Dehan asked the rookie question. “How long has he been dead?”
Charles patronized her with his best Harvard smile. “That’s impossible to tell. Probably, probably, within the last seventy-two hours because there is no immediate sign of decomposition.”
“The blow—” I pointed at his neck. “—was delivered from the side.” Charles raised an eyebrow at me. I continued, positioning myself behind where Hank had been standing. “If I hit him from here, the blow is going to be on the right side of his neck. It will stun him, but it probably won’t kill him. But his bruise is straight across the back of his neck, which means that, if the killer was right-handed, he was standing there…” I moved to stand on Hank’s left, round about where his feet were. “And I would strike like this, from the shoulder.”
Charles was watching me and nodding. “Yes.”
Marco scratched his chin. “What’s your interest in this case, Stone?”
I was staring at the Harley. I said, absently, “It’s probably related to an ongoing investigation. Does that strike you as strange?”
I pointed at the bike, and Dehan went and squatted down next to it. There was a neat, conical pile of sand directly in front of Hank’s head. It made a perfect right angle with the center of the open door. I turned and looked behind me.
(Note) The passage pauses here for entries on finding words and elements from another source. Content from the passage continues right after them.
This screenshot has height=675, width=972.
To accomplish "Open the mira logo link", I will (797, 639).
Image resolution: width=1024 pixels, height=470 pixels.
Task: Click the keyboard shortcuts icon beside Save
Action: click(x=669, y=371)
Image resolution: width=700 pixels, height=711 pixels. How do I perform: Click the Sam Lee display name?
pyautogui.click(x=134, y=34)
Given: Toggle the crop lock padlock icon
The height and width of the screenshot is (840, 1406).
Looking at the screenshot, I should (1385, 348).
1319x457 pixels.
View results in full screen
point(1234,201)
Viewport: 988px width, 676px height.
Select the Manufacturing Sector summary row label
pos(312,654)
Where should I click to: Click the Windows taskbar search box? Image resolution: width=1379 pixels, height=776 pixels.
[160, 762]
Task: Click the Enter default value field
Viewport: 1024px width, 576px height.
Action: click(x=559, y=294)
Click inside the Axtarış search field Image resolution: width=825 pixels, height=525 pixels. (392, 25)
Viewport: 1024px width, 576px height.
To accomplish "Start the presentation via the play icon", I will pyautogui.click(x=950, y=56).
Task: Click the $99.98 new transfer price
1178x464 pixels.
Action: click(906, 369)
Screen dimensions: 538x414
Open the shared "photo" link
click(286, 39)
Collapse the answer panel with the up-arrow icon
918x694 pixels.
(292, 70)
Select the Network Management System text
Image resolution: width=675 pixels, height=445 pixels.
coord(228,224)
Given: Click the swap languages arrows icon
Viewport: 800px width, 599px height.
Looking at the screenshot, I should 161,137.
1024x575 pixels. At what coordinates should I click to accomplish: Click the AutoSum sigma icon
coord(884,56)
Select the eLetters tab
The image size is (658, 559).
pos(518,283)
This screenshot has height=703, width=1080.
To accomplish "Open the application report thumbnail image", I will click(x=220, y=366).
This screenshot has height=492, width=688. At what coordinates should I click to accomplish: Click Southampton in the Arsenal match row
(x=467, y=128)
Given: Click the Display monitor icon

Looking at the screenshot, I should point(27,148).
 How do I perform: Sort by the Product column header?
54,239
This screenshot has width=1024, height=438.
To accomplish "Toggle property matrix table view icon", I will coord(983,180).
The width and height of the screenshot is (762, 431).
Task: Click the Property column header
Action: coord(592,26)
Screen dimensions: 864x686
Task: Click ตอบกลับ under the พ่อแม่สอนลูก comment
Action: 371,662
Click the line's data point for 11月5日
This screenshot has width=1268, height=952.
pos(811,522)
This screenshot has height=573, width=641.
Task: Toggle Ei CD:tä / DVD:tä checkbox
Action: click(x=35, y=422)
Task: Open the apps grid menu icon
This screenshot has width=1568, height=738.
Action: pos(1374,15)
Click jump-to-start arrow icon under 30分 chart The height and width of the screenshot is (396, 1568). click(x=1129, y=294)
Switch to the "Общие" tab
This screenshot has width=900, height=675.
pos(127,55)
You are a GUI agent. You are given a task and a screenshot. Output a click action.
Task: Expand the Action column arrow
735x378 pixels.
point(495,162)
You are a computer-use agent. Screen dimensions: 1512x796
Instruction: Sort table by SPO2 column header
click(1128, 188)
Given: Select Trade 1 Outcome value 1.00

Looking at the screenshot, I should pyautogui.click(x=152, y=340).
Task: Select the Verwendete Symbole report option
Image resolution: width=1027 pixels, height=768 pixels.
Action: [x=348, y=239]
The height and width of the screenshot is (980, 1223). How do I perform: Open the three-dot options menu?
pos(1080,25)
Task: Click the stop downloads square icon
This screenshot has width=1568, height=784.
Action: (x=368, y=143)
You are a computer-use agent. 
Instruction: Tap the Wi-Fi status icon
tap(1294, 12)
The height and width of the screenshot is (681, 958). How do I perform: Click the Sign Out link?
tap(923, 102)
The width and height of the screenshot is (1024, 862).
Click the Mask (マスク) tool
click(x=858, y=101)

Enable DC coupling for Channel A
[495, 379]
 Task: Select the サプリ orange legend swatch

There was a cement column, and at its base there was a heavy champagne bottle. The label had been soaked off, and it was full of water.
I pointed at it. “Two gets you twenty that’s the murder weapon and…” I narrowed my eyes and stared at the ground about two yards behind Hank. “I am figuring, Detective Marco, that if you look just about there—” I pointed. “—you are going to find traces of red wax.”